I was wondering that is there a possibility to search images by text that is shown in the images? I need to search a hard drive full of files, for some files (text files or images) that have certain content text. No matter that are those files text files, documents or images (screenshots etc).
Not in general, although it could be done with an OCR IFilter. Maybe one already exists, since IFilters are also supported by parts of Windows and Office.
So.. the answer is no. Haven't found any tools for this with which I could index my NAS and search my gazillion screenshot files with search text that is contained in them. Phew, I'm in trouble..

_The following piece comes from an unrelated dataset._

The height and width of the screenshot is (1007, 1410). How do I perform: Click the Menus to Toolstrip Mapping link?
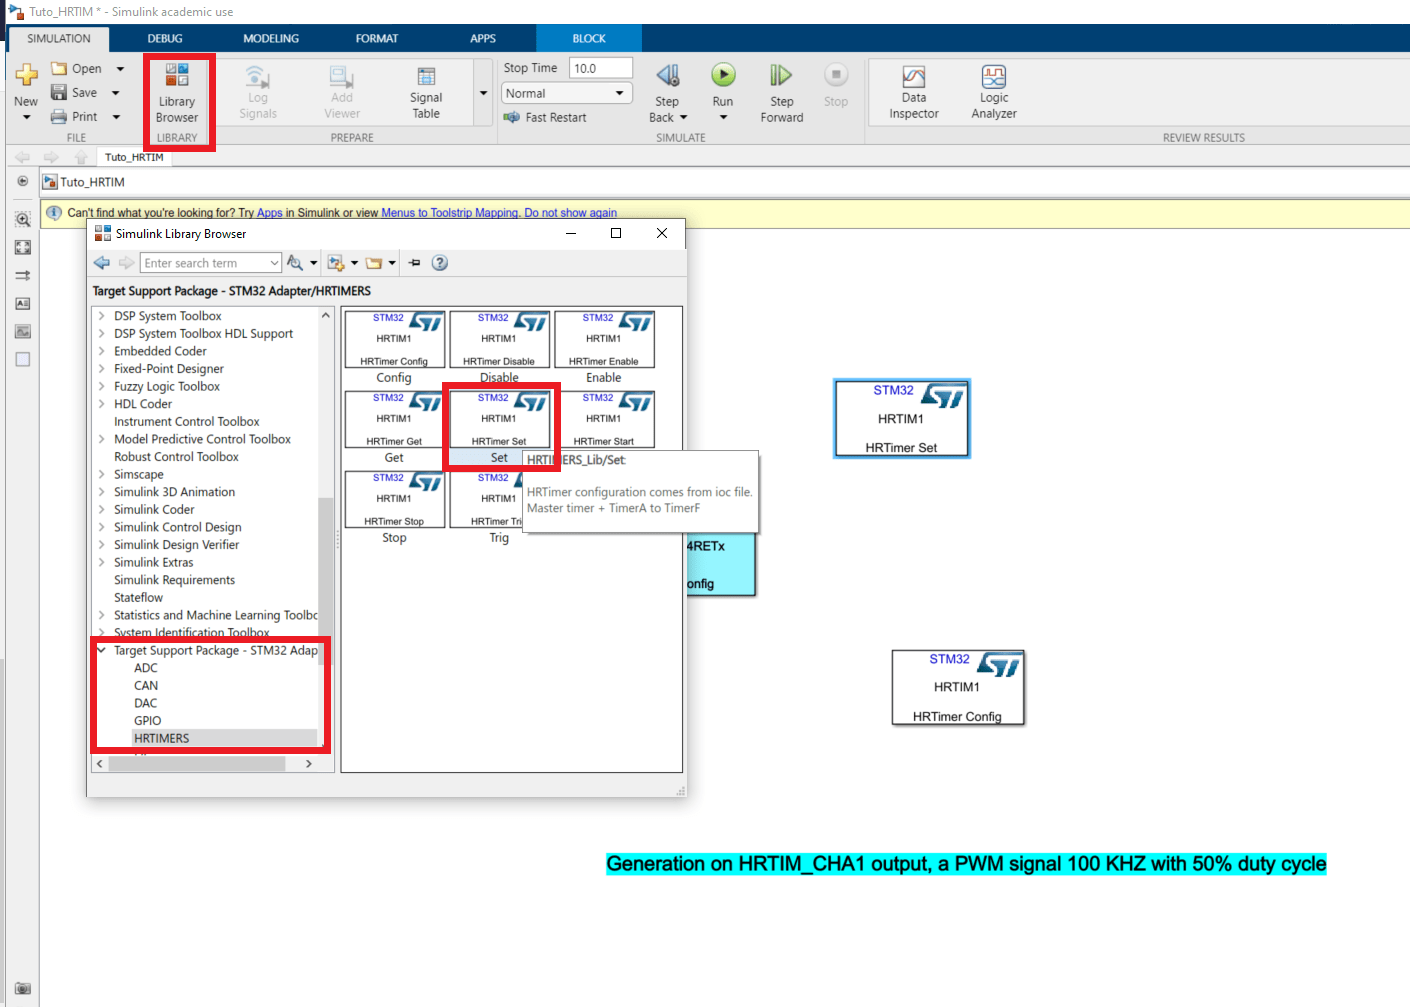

Tesseract and Opus let you quickly build a text mirror of your image collection which can easily be searched with Opus or any convenient search tool.
Resources:
A button for Tesseract can be as simple as
@nodeselect
@nofilenamequoting
"/programfiles\Tesseract-OCR\tesseract.exe" "{filepath}" "{filepath}.txt"
Thanks for the reply. If I understand correctly, that OCRs one selected file to text when a button is pressed? How to extract those .txt files from the whole NAS to a certain folder and just search that folder then?
I asked AI about that and it suggested:
# Define paths
$srcFolder = '\\NAS\MyPictures\'
$dstFolder = 'C:\OCR-Results\'
# Get all jpg, jpeg and png files in source directory and subdirectories
$files = Get-ChildItem -Path $srcFolder -Recurse -Include *.jpg, *.jpeg, *.png
# Loop through all files
foreach ($file in $files) {
# Define output file name
$outputFile = Join-Path $dstFolder ($file.BaseName + ".txt")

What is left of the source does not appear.